Wednesday, June 08, 2016

The Foundation To Accepting The Word No Is Built On Emotional Honesty

I want to talk about this idea of “No” being loving. (Discussed in a previous blog entry ) I can only enter it through this wonderful journey my son has given me. 
In our house, the word No is reserved for emergency situations.  No is for the hand about to grab a block of dry ice; the hand holding a match with dangling hair above a stack very dry kindling; the careening bus coming towards the foot on the edge of a curb.  These are no’s.

We think a lot about when to say No.  No is a word to be used when the other person can be expected to understand that you have sifted through every single variation of why not and arrived at no being the only course of action. Accepting no is an act of trust. 

I want to come back to the idea of no being an act of trust.  My son and I have recently begun talking about emotional honesty. Now that he is a teenager, both of us have to work harder on remembering the bond we have forged with each other.  

For example the other day, I was doing some minor consensual maintenance in his room. I have to admit, I had other things on my mind about: the value of women’s work; the hopelessness of dusting, laundry & dishes; and the invisible ways women revolutionize the world. 

As I was leaving, I knocked over a picture frame which was a gift from a dear friend. The glass broke. I brought it out and said, “This is why I’m always re-arranging your night stand. See what happened? My dress caught the edge of the frame!”

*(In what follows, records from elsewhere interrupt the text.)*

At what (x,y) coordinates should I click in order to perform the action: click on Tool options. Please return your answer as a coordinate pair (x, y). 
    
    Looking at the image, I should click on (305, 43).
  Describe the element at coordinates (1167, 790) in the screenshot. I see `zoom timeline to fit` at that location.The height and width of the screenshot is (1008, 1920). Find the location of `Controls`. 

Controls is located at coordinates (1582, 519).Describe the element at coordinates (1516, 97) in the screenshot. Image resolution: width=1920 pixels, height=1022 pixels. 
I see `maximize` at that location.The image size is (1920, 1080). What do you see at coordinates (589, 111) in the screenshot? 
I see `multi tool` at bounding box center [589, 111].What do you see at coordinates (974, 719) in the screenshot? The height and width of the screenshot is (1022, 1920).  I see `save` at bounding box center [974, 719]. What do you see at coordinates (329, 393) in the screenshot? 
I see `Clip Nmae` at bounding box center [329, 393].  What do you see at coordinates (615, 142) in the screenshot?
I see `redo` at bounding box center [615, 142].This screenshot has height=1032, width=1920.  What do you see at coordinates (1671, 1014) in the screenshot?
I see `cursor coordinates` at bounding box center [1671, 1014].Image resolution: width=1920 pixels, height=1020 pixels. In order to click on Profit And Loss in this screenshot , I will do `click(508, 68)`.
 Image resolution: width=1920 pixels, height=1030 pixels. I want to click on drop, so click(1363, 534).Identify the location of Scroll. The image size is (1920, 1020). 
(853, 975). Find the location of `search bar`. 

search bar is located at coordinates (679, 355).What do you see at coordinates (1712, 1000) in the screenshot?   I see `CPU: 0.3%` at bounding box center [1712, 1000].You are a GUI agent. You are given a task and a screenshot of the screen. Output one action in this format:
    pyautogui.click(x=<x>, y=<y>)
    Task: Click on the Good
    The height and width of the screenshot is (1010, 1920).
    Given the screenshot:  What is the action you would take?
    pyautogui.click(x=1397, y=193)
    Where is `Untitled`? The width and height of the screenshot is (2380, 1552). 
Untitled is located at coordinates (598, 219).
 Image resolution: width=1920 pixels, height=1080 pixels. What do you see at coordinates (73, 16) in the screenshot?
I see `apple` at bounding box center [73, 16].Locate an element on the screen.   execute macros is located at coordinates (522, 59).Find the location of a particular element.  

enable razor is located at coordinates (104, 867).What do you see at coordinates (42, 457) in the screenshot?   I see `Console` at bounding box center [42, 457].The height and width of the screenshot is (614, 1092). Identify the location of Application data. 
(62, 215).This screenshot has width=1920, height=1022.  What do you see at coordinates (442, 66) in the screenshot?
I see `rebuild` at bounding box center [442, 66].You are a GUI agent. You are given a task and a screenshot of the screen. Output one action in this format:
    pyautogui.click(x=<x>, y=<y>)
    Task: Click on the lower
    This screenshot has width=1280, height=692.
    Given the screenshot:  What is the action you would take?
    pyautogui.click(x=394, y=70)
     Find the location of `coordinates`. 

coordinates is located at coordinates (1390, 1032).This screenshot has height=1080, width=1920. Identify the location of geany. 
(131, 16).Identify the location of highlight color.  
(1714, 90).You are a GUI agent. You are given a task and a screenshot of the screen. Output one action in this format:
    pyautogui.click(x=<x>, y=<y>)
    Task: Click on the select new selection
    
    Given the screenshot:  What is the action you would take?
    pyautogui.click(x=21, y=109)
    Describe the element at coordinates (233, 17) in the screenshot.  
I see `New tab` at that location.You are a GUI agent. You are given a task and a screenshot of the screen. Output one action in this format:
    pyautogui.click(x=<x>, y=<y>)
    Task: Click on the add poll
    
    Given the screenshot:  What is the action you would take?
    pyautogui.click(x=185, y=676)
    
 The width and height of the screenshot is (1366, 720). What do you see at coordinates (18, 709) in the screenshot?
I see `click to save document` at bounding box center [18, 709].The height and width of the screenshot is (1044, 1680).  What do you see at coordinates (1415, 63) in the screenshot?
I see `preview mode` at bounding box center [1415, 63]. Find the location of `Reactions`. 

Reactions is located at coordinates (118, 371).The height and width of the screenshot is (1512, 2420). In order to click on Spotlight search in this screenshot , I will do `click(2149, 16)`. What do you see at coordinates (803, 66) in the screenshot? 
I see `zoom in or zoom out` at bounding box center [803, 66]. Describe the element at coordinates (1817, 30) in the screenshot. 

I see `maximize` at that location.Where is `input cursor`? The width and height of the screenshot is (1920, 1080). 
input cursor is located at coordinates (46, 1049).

He looked so sad. I could see him processing all the times we had talked about his aesthetics and my aesthetics. I saw him thinking about the broken picture frame.  And in that moment, I realized I was not being emotionally honest with him.

So, I took a step back.  And then I apologized. I said. “I promise to try to do better in the future. I have to be emotionally honest with you right now.  I got angry. My anger wasn’t really about you. It was about a lot of other things.  When I knocked over your picture frame, I was embarrassed.  I felt badly because I know how much that picture means to you. Rather admit my embarrassment and sadness, I tried to use our past conversations to make me “not guilty” for damaging your property.” 

He thought for a minute.  Then he said, “I understand.  I do that also sometimes.” 

And we smiled and hugged. I realized how powerful it is be in a relationship built upon emotional honesty and trust. It is powerful to be with a person you acknowledge is always growing and changing.  That this minute will be a very different from the minute yet to come. We are completely new people in every second of every day. 

For example, yesterday, we were watching a tv program together. It seemed a lot like the tv show we had watched the night before. I said so. He siad, “This is a different episode. “ So, I nodded and a few minutes later I said jokingly, “I get it, you really loved that episode and wanted to see it again. “ And then, he shouted at me.

“No. It. Is. Not. Yesterday's, episode was from the point of view of the female cast members, this episode is from the point of view from the male cast members.” 

“Sorry!” I exclaimed humbly and sorrowfully. “I can trust you. Always. I am so very sorry I wasn’t paying attention. And I am even more sorry for not being in your truth.”

“I’m sorry I yelled, Mom.” he said sheepishly. “In all emotional honesty, I think I’m having a testosterone burst.  And, I’m really nervous about going away to camp next week.”

“Wow! Yeah. Hormones can really mess with you. And so can Mamas. And so can new things, like going away for three weeks.” 

And we laughed. We went back to watching television.

So, I guess, what I am trying to say is that, all of this ability to say No rides upon a history of emotional honesty.  And emotional honesty is something you build with a person over time.  

I must always remember, I am THE woman who is EVERY women he will ever calibrate his Self against. So, I must set his eternal tone. I am in relationship, lovingly, honestly and with expectations about receiving the same. We treat each other as we wish to be treated. And we know, it is our right and our destiny to be treated thoughtfully, kindly, gently, and respectfully. This is the rule of our house.  

As I contemplate my son’s sexuality, I realize that his expectation is to be in relationship with someone who can say this is why not.   He knows that to articulate why nots is a loving way to declare a need for acceptance of why not which could also be an invitation to discussion.  I imagine his future like:

“Hey, can I kiss you?” 

“Mmm, I think I’m catching something.”  

“Oh. Then, it’s up to you. I think my immune system is pretty strong,”

“No. I don’t feel well.”

“Yeah. That’s better for both of us.  Let’s be healthy. I can wait.”

I imagine his future like this because our present is like this. We teach our sons to be in relationship by being in honest relationships. Honest relationships are fragile - like bubbles they are resilent, strong and in need of constant attention. This is Feminist parenting. 


JP Howard said...

Christina, Thank you for this post. As a mom of a pre-teen I can totally relate and also it gave me food for thought as I move through the world as a Mom/woman/friend, etc. There is so much to learn in the parenting process, no matter the age of our children. Thanks for this glimpse into the dialogue taking place in your household. Peace, JP

Christina Springer said...

Thank you so very much for reading. I do catch glimpse of JP Howard & Son out there being in a place of poetry together. So, I am very honored that we have this ability to see each other. Keep up the good work!